Saturday, March 20, 2010

Respect

A few weeks before he was elected pope, Cardinal Ratzinger said at the funeral of Luigi Giussani, founder of the renewal movement known as Communion and liberation, “Christianity is not an intellectual system, a collection of dogmas, or a moralism. Christianity is instead an encounter, a love story, an event.”

At the heart of Christianity is Jesus’ commandment of love – “love one another as I have loved you”. Putting this commandment into action every day, as we are expected to do requires of us a deep respect for human life and indeed for all of God’s creations. Respect for one another as human beings is essential if any of the other Gospel values we claim to live by are to be allowed to flourish.

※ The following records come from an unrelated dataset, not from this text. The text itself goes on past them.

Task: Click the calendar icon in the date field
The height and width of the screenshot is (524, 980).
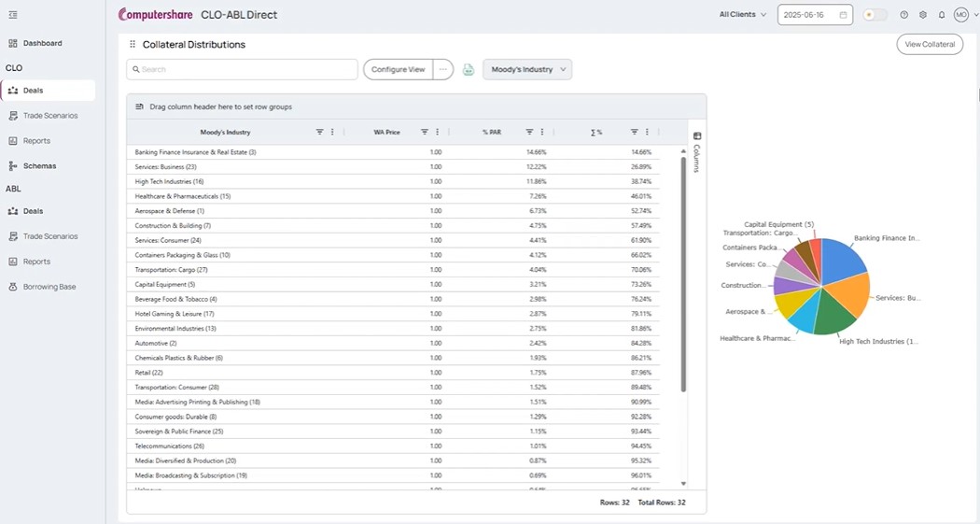Action: pos(843,15)
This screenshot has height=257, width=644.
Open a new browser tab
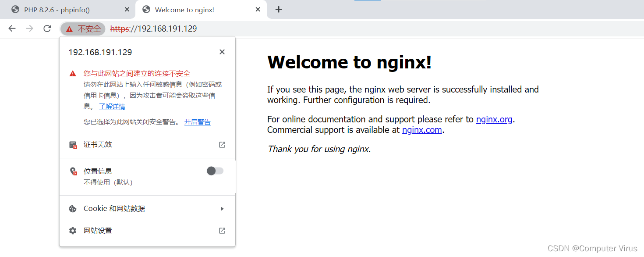pos(279,9)
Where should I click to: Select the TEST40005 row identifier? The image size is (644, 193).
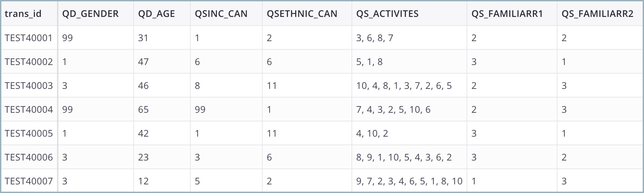point(29,133)
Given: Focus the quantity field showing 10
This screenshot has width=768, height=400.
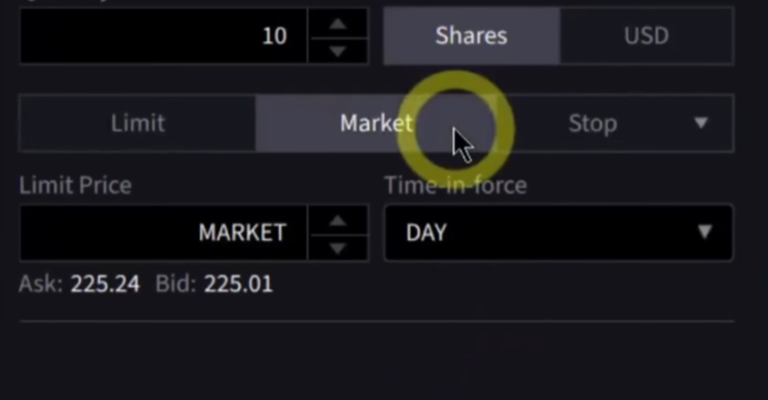Looking at the screenshot, I should pyautogui.click(x=163, y=36).
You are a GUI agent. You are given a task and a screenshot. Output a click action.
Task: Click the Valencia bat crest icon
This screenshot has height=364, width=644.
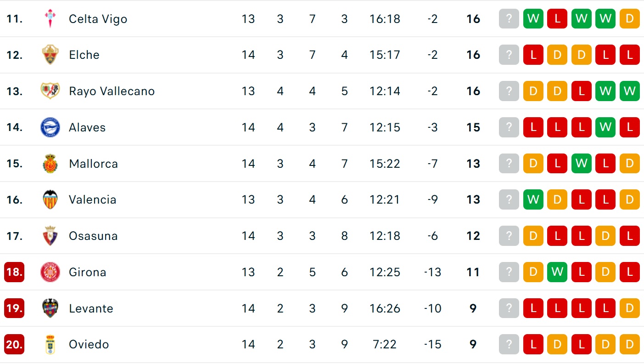click(50, 199)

This respect we speak of cannot be some sort of ethereal act of being nice to people when we choose to be. This respect requires that we choose to empathise with every person we come into contact with. This respect requires that we can put ourselves in the other person’s shoes and appreciate how they feel. This is a tall order but there are ways by which we can train ourselves to be better at respecting others.

Day in and day out, situations arise where we have the opportunity to either uplift people or to put them down. When we choose each time to lift people up and make them feel good about themselves, make them feel appreciated, make them feel loved, we are exercising our respect for other people, our love of one another.

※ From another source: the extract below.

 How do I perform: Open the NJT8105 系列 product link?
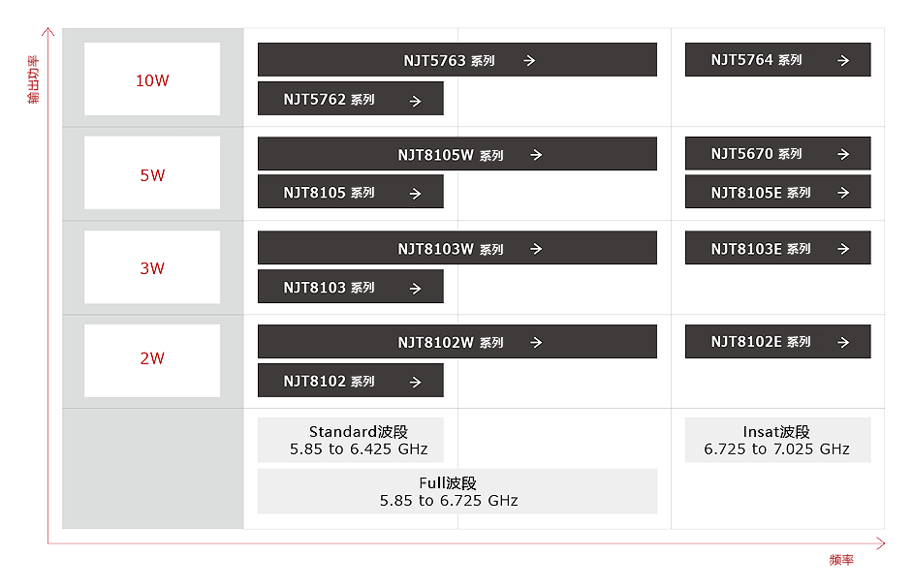[x=350, y=193]
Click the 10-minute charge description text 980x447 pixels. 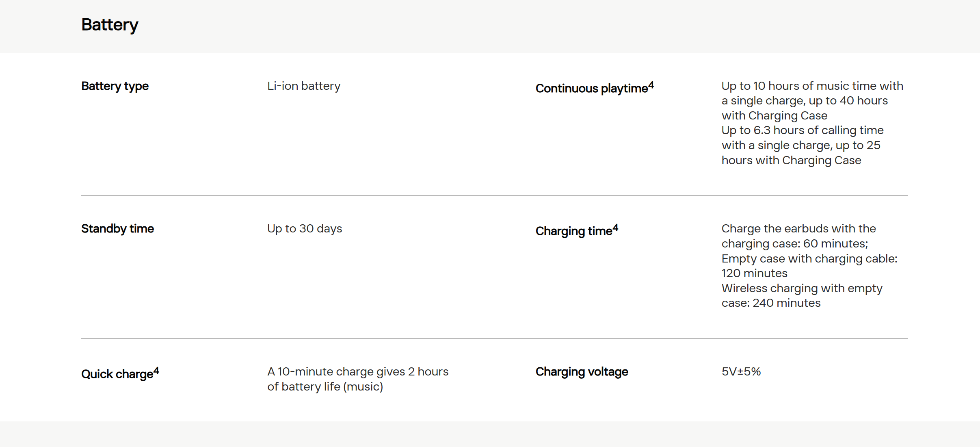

We are all the less for those times when someone makes a snide remark to a friend about another person’s short-comings, or makes some insidious comment about someone out loud at a gathering or meeting, or uses someone’s mistake or misfortune as a source public amusement. We can easily laugh such happenings off as a joke, as some light-hearted fun. Do we ever stop to think what gives us the right to make such a comment? Do we ever stop to think about how that person would feel if or when they hear these remarks? Do we care? We should. In fact, there is something very hard-hearted and wrong about us if we don’t. The whole community loses a little bit of vitality, a little bit of energy, a little bit of goodness every time someone utters a needless negative about another human being.

People have faults. People do stupid things. People make mistakes. People have arguments and fights with one another. People sometimes need to be “told” or disciplined or dressed down. I am not suggesting that we can eliminate these things. They are all part of the human condition. I am suggesting that we can eliminate those unnecessary, negative, banal and often churlish comments that pop out the instant the thought comes into our heads. I am suggesting we can eliminate entirely the “put-downs” and the “belittling” and the “verbal bullying” that sometimes occurs in every community. It is unhealthy, unchristian and unnecessary. A smidgin of self-control and a pinch of empathy is all it takes!

What a wonderful place our world would be if we all chose to actively show our respect and love for one another every day.